Abstract
Fearful facial expressions convey threat-related information and automatically elicit modulations in spatial attention. The eye-region appears to be a particularly important feature for recognising and responding to fearful faces. However, it is unknown as to whether or not fearful eyes initiate modulations in spatial attention. In the current study, three dot-probe experiments with fearful and neutral eye stimuli were performed. The results of Experiment 1 demonstrate that fearful eyes capture spatial attention through facilitated attentional orienting to threat and delayed attentional disengagement from threat. In Experiments 2 and 3, these attentional effects were replicated, while ruling out the influence of overall size/shape and brightness differences between fearful and neutral eyes, respectively.
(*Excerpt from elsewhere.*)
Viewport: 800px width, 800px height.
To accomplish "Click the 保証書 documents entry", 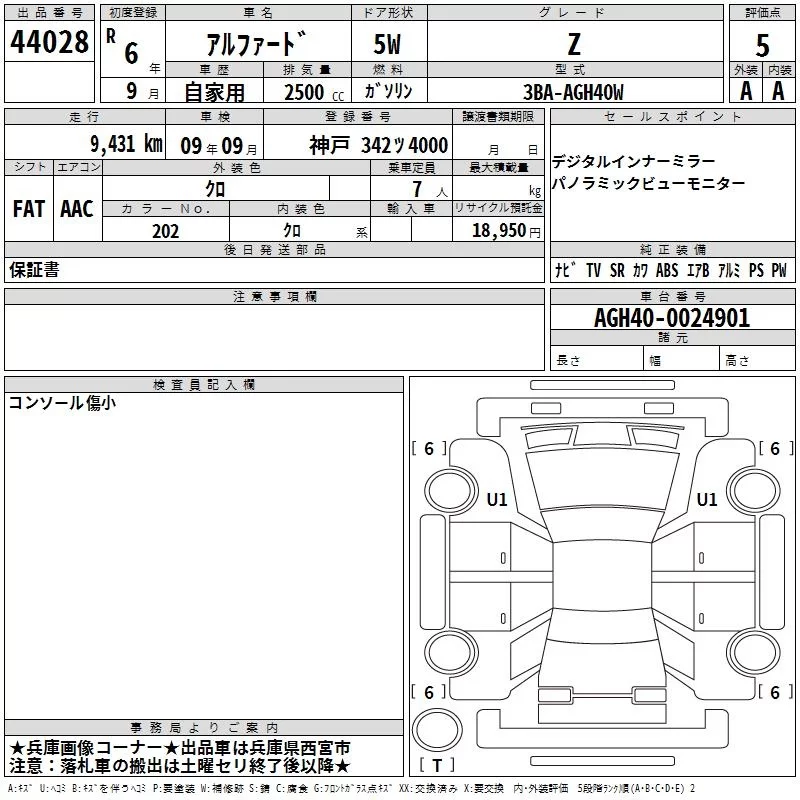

Thus, fearful eye-whites appear to be a salient feature of fearful facial expressions that elicit modulations in spatial attention.
Notes
1 Backward masking consists of a brief initial stimulus presentation closely followed by a second “masking” stimulus, which is thought to interrupt and replace the processing of the initial stimulus.
2 All reported effects vs. the neutral-neutral baseline were also significant for the combined baseline (i.e., average of fearful-fearful and neutral-neutral).
3 See note 2.
4 The referenced literature suggests it might be the left amygdala in particular that is common in fearful eye processing and affective attentional processing.